Segment Start: Passage

The front of the palace can be traced back to the 1830s, with a large shield on the door with the coat of arms of the Famiglia Borghese (truncated in the 1st gold, to the eagle with unfolded flight of black, crowned of the field, in the 2nd azure, to the dragon of gold), supported by two eagles and surmounted by a wrought-iron princely crown.

As Stefania Bertano and Angelamaria Quartulli have documented on the basis of archival documentation, the building was commissioned by Francesco Borghese Aldobrandini (brother of Prince Camillo) to the architect Gaetano Baccani, who worked by reconfiguring four older houses that stood here. «There are two versions of the new façade, one dated 1830 and the one actually realised: the former is simple and less decorated than the latter, but still retains the most important architectural motifs: a basement area comprising the ground floor and mezzanine (architecture) crowned by a wide cornice separating it from the rest of the façade and on which the central portal archway is set. The substantial difference between the two versions can be seen in the use of architectural mouldings, which present greater decorative complexity in the last project, the one actually realised. The windows of the piano nobile, enriched with sculptural decorations with a floral motif, represent the only important feature of the façade, which in any case falls within the continuous curtain wall typology, interspersed with a monotonous sequence of openings, widely used in the first half of the 19th century».

Various decorators and painters worked on the interiors, including Gaetano Gori, Luigi Giarrè, Pasquale Micheli, Antonio Bettè, Carlo Scappini. It is worth noting the large entrance hall embellished with a statue.

Segment End: Passage

**Assigned task**:
In the passage about the palace, which architect was commissioned to design the building? Rely only on the passage about the palace.

Segment Start: Records provided

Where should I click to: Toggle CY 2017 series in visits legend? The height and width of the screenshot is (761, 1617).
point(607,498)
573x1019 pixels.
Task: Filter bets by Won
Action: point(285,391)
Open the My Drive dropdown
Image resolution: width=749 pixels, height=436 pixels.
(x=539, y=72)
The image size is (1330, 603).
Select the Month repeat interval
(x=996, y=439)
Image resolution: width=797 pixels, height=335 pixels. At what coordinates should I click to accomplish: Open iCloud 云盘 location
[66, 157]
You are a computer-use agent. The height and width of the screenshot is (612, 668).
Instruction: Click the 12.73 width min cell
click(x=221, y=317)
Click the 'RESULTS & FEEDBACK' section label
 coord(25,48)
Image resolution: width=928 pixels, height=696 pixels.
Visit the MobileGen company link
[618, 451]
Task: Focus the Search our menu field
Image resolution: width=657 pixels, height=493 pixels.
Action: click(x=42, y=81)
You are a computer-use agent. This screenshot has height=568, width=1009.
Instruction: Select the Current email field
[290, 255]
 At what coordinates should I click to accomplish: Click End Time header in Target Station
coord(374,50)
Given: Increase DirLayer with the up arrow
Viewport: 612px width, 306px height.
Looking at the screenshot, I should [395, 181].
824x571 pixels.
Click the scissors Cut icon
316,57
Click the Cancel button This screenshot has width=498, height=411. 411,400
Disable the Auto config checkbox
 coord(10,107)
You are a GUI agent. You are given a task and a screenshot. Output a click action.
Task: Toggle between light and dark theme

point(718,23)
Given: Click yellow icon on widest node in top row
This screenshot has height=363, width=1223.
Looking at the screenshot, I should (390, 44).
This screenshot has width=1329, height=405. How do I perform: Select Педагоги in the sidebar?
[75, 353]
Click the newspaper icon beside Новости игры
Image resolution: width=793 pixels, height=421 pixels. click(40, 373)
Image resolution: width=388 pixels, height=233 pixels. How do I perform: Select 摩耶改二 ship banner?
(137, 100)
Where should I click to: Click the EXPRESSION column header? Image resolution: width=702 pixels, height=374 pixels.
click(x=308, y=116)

Segment End: Records provided

**Answer to this task**:
Gaetano Baccani